_WHAT TO DO_
The lines needed are those below that contain the word "button"; copy each one.

[Records drawn from a dataset]
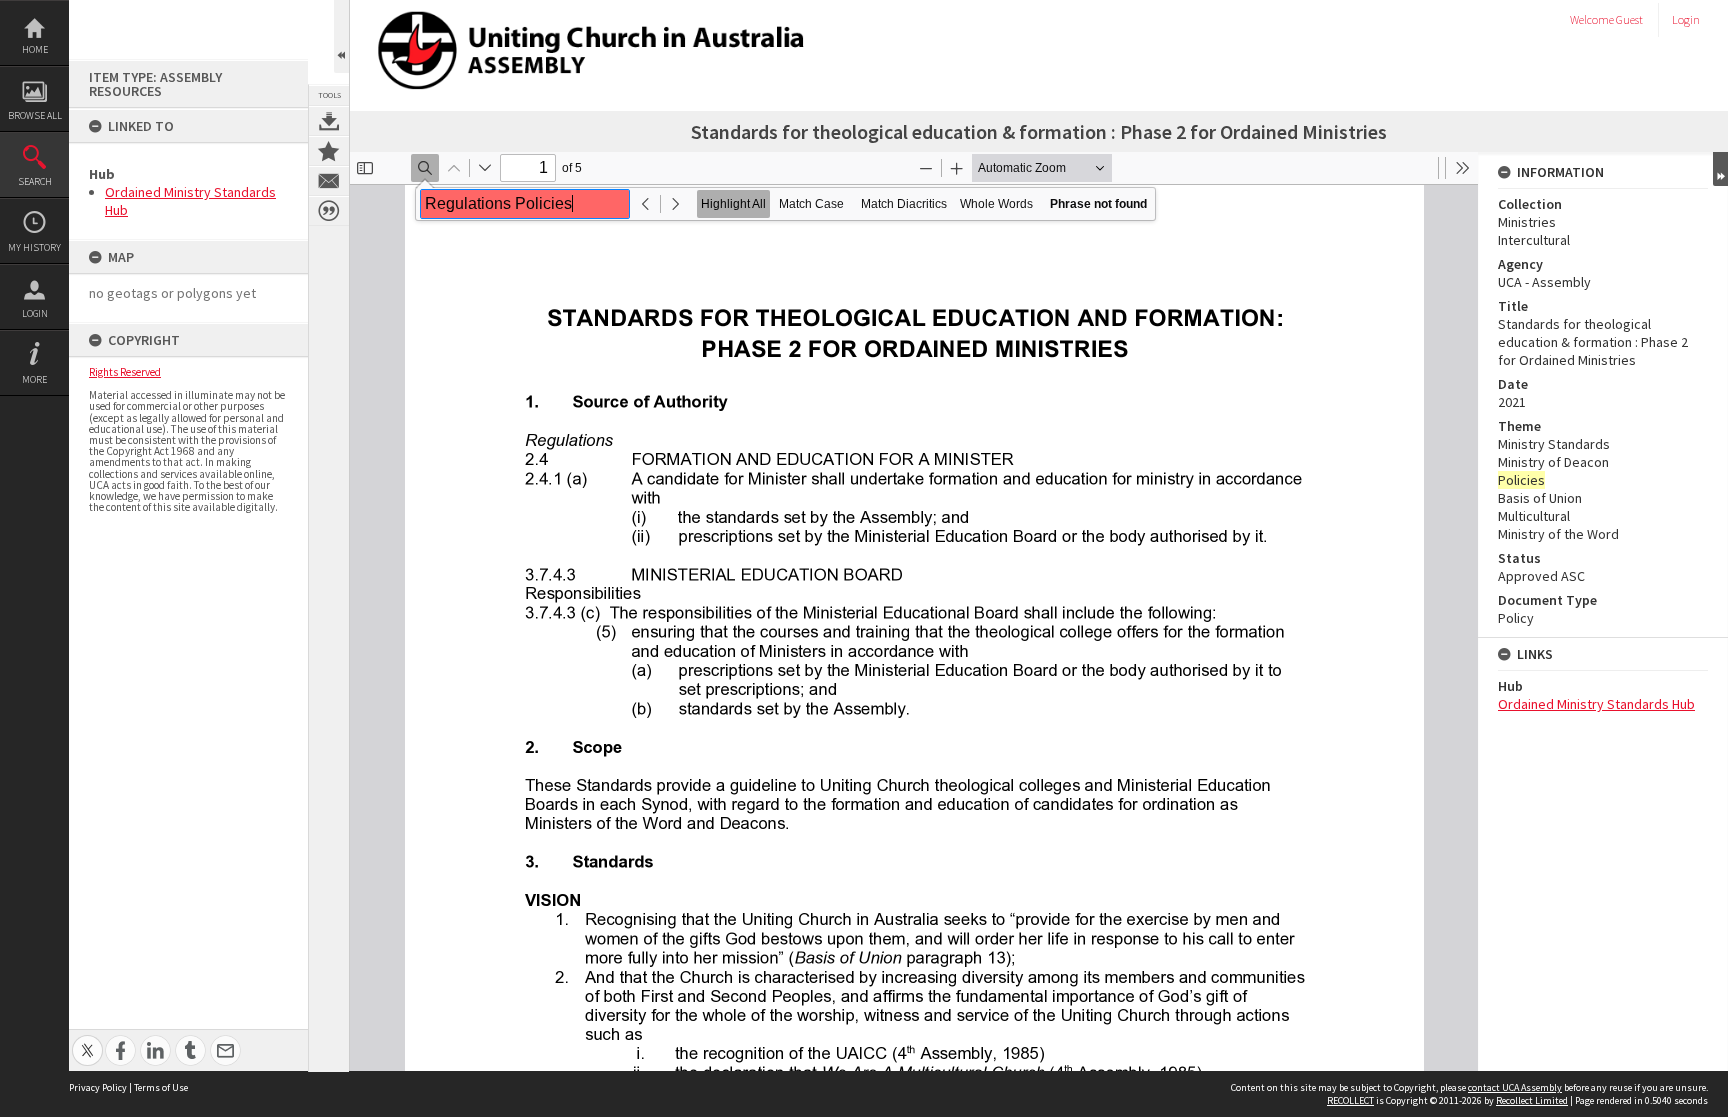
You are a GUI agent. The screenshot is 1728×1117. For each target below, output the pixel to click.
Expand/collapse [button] (1720, 169)
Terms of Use (161, 1087)
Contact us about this (329, 181)
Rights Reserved (125, 372)
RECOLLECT (1350, 1100)
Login (35, 313)
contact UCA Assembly (1515, 1087)
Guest (1629, 19)
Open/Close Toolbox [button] (341, 36)
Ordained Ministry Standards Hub (1596, 704)
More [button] (34, 379)
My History (34, 247)
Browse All (35, 115)
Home (35, 49)
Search (35, 181)
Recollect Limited (1532, 1100)
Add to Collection (329, 151)
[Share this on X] (87, 1039)
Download (329, 121)
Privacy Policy (98, 1087)
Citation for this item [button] (329, 211)
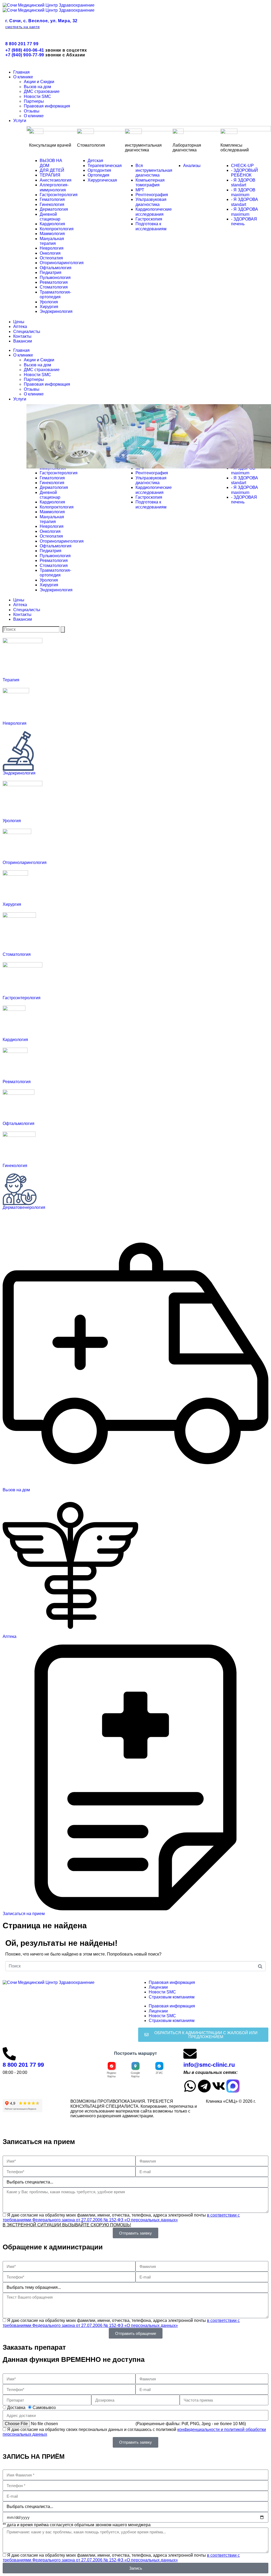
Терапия (11, 680)
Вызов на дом (37, 86)
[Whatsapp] (190, 2086)
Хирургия (12, 904)
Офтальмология (18, 1123)
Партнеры (34, 101)
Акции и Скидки (39, 81)
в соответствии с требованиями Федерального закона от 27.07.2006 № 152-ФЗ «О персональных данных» (121, 2217)
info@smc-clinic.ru (209, 2064)
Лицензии (158, 1987)
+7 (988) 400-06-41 (24, 50)
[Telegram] (204, 2086)
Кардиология (15, 1039)
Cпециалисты (26, 331)
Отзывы (31, 111)
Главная (21, 72)
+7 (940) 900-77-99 (24, 55)
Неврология (14, 723)
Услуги (19, 120)
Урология (12, 820)
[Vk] (218, 2086)
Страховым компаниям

_ANSWER FOR THIS EXERCISE_
Expand/collapse [button] (1720, 169)
Open/Close Toolbox [button] (341, 36)
More [button] (34, 379)
Citation for this item [button] (329, 211)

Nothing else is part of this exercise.